Dans sa décision, la Cour d’appel de l’Ontario a également conclu que la décision du juge saisi de la requête était fondée sur une interprétation erronée du droit applicable concernant les mises à pied temporaires et la tolérance à l’égard des changements fondamentaux apportés aux conditions d’emploi.

Modalités implicites permettant les mises à pied

En l’absence d’une clause expresse ou implicite contraire dans un contrat de travail, une mise à pied unilatérale par un employeur constitue un changement important qui peut constituer un congédiement déguisé. Dans l’affaire Pham, le contrat de travail de l’employé ne comportait pas de modalité expresse permettant à l’employeur d’imposer des mises à pied. La Cour d’appel a conclu que le juge saisi de la requête avait commis une erreur en omettant d’examiner si une telle modalité était implicite.

L’employeur estimait qu’il avait un droit implicite de mettre à pied l’employé en raison de sa pratique antérieure en matière de mises à pied. Cependant, la Cour d’appel de l’Ontario a rejeté l’argument de l’employeur selon lequel cette pratique lui donnait un fondement juridique lui permettant de mettre à pied l’employé.

Tolérance de mises à pied et d’autres changements fondamentaux

En outre, la Cour d’appel a estimé que la tolérance de l’employé à l’égard de la mise à pied n’était pas établie dans le dossier présenté au juge saisi de la requête. Bien que l’employé ait signé l’avis de mise à pied qui lui avait été remis par l’employeur, la Cour d’appel a conclu qu’il n’y avait aucune preuve que la signature de l’employé reflétait autre chose qu’un accusé de réception de la lettre de mise à pied.

La Cour d’appel a également rejeté l’argument de l’employeur selon lequel le silence de l’employé à l’égard de la mise à pied, qui a été prolongée à plusieurs reprises, constituait une preuve suffisante de tolérance.

Leçons pour les employeurs

L’affaire Pham rappelle aux employeurs que le droit d’imposer une mise à pied est rarement tacite, et montre la difficulté de prouver la tolérance comme moyen de défense après le fait contre des allégations de congédiement déguisé, particulièrement en ce qui concerne les mises à pied.

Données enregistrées
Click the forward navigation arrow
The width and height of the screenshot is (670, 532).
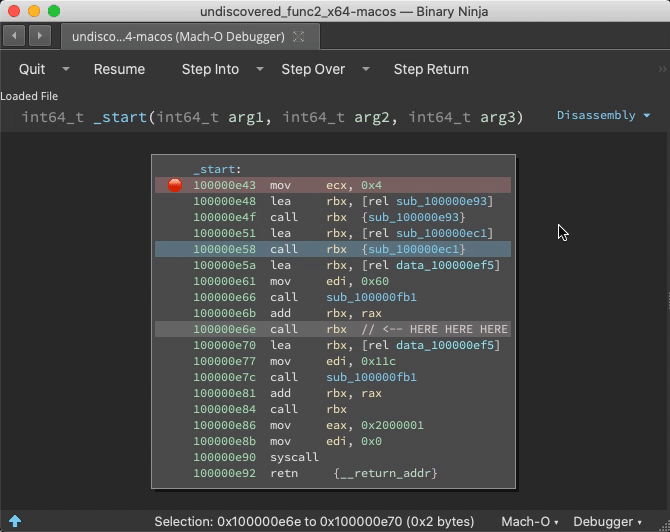(39, 36)
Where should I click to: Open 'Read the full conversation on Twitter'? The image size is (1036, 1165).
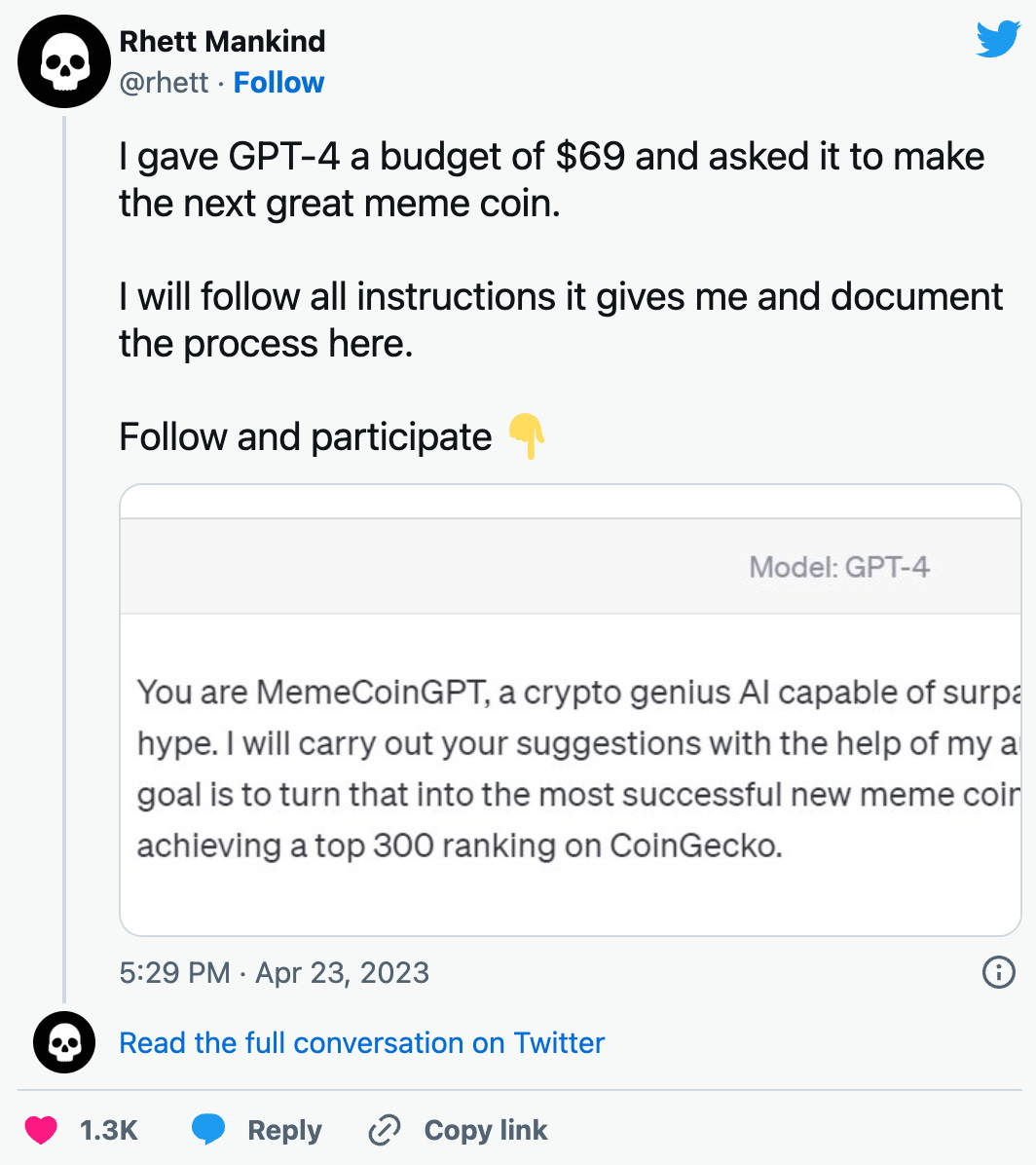[x=361, y=1042]
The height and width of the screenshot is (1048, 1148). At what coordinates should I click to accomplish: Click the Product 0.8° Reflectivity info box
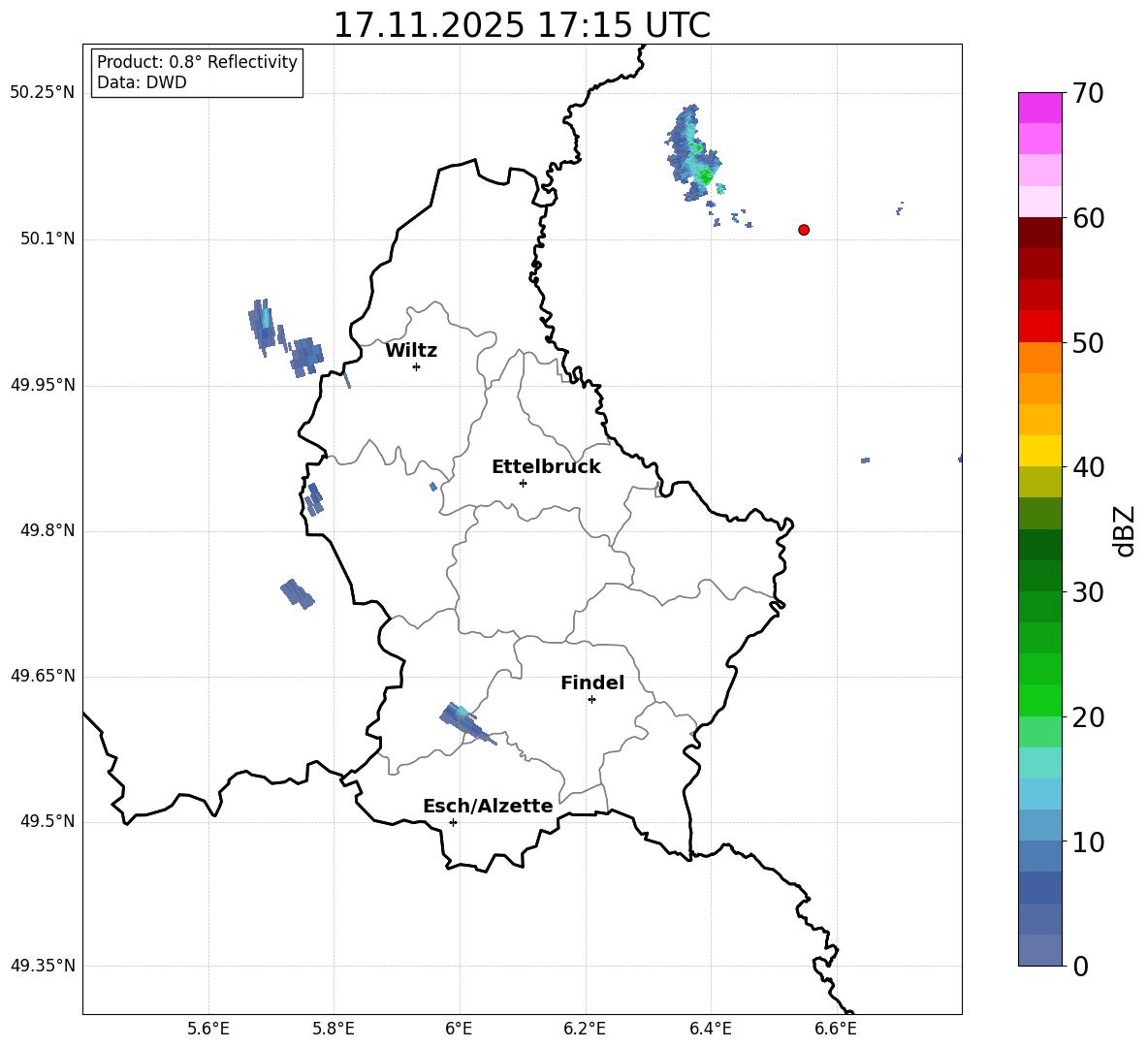(197, 73)
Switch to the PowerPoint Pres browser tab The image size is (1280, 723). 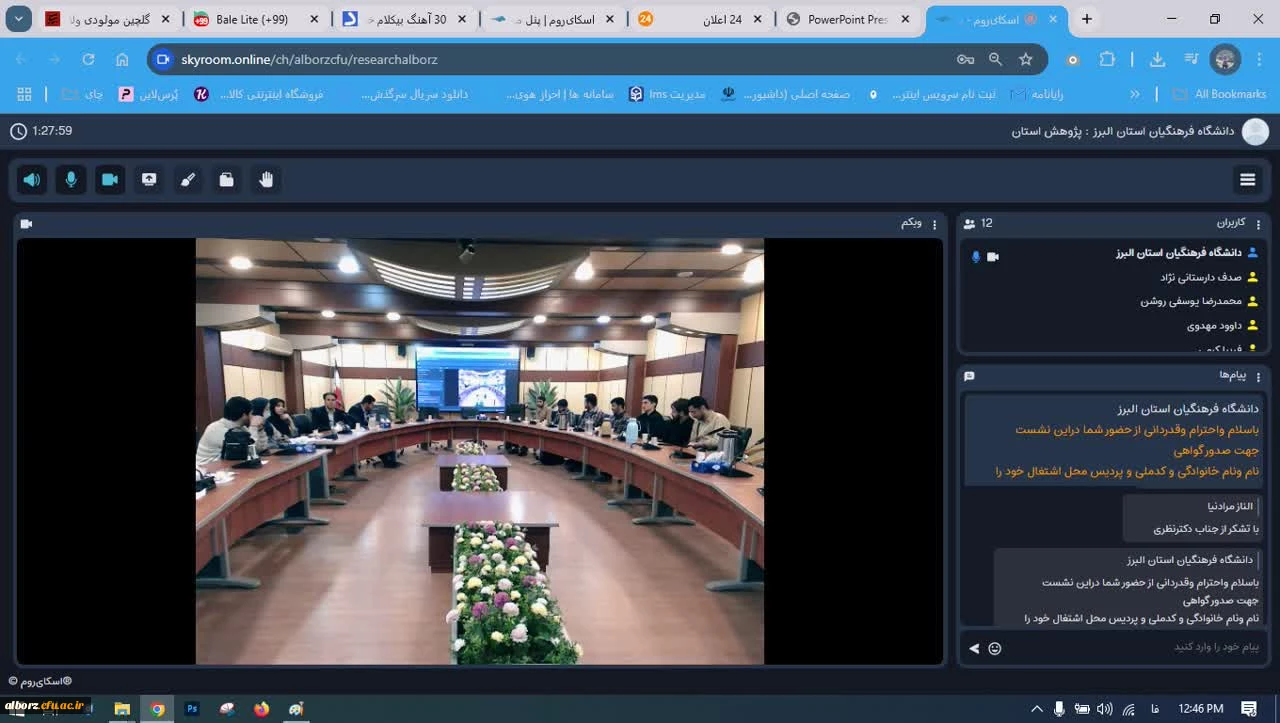(845, 19)

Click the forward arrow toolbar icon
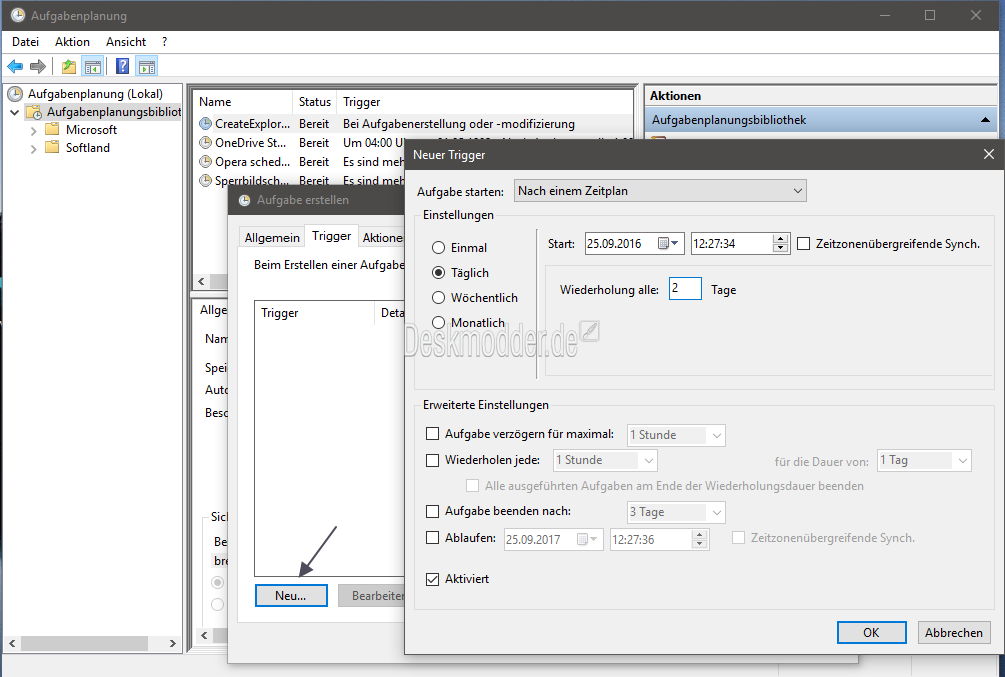(38, 66)
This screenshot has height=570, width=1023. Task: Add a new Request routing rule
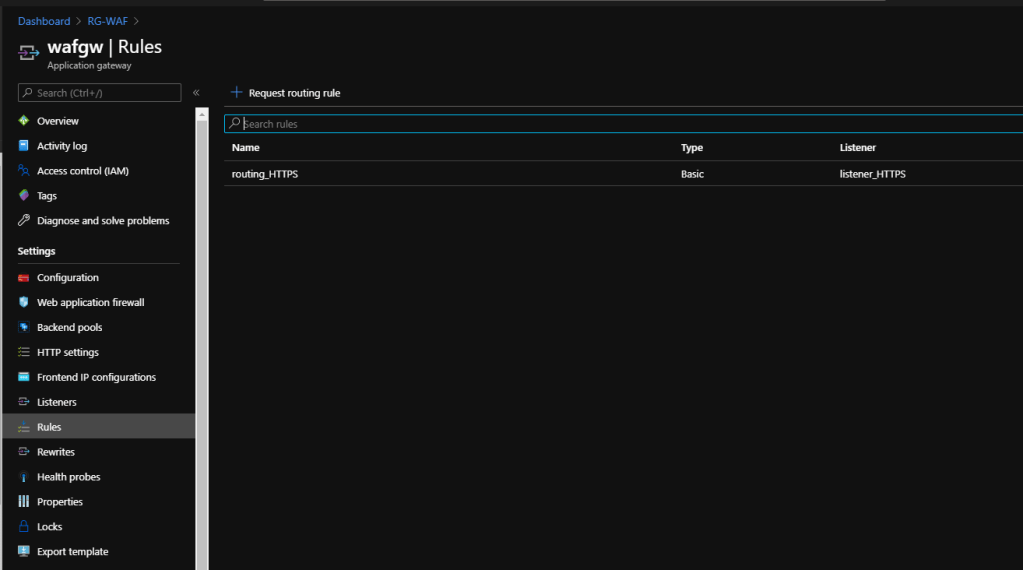(286, 93)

▶ Consignes
a) Dans le texte sur l’affaire Pham, reprenez le passage qui s’ouvre sur les mots contenant « En l’absence d’une » et se termine par « à pied l’employé. », en remplaçant « Cour d’appel » par « juridiction d’appel ».
b) Relevez tous les intertitres du texte sur l’affaire Pham.
c) Veuillez prolonger le texte sur l’affaire Pham à partir de sa dernière phrase.
Les données ci-dessus forment un contenu distinct du texte sur l’affaire Pham.

▶ Réponses
a)
En l’absence d’une clause expresse ou implicite contraire dans un contrat de travail, une mise à pied unilatérale par un employeur constitue un changement important qui peut constituer un congédiement déguisé. Dans l’affaire Pham, le contrat de travail de l’employé ne comportait pas de modalité expresse permettant à l’employeur d’imposer des mises à pied. La juridiction d’appel a conclu que le juge saisi de la requête avait commis une erreur en omettant d’examiner si une telle modalité était implicite.

L’employeur estimait qu’il avait un droit implicite de mettre à pied l’employé en raison de sa pratique antérieure en matière de mises à pied. Cependant, la juridiction d’appel de l’Ontario a rejeté l’argument de l’employeur selon lequel cette pratique lui donnait un fondement juridique lui permettant de mettre à pied l’employé.

b)
Modalités implicites permettant les mises à pied
Tolérance de mises à pied et d’autres changements fondamentaux
Leçons pour les employeurs

c)
Les employeurs qui prévoient avoir recours à des mises à pied ou le font déjà doivent retenir les points importants suivants de l’affaire Pham :

  • une modalité contractuelle implicite permettant des mises à pied est présente seulement dans des circonstances exceptionnelles, lorsque l’existence de cette modalité est notoire, voire évidente, d’après les faits de la situation;
  • même si une mise à pied respecte la Loi de 2000 sur les normes d’emploi, il est possible qu’elle constitue tout de même un congédiement déguisé;
  • la tolérance à l’égard d’une mise à pied s’exprime généralement par une action positive de l’employé, comme un consentement exprès à la mise à pied. Le silence n’est pas suffisant;
  • l’employé dispose d’un délai raisonnable pour évaluer les changements contractuels unilatéraux avant de déposer une réclamation pour congédiement déguisé. Ainsi, le défaut d’un employé de contester immédiatement un avis de mise à pied ou la prolongation de celui-ci ne fera pas nécessairement échec à une réclamation pour congédiement déguisé.

Par conséquent, il est fortement recommandé aux employeurs qui souhaitent se réserver le droit de mettre à pied des employés sans avoir à verser d’indemnités de départ de revoir leurs contrats de travail et de s’assurer que ces derniers comportent une clause contractuelle expresse autorisant les mises à pied.



[1] Pham v. Qualified Metal Fabricators Ltd., 2023 ONCA 255 (CanLII), https://canlii.ca/t/jwn0b (disponible uniquement en anglais).

[2] L’employeur n’a pas invoqué le Règlement 228/20 de la Loi de 2000 sur les normes d’emploi pour justifier la mise à pied de l’employé. Ainsi, l’effet du Règlement 228/20, qui assimile certaines mises à pied pour des raisons liées à la pandémie de la COVID-19 à un congé spécial en raison d’une maladie infectieuse, n’a pas été examiné par le tribunal dans la décision Pham.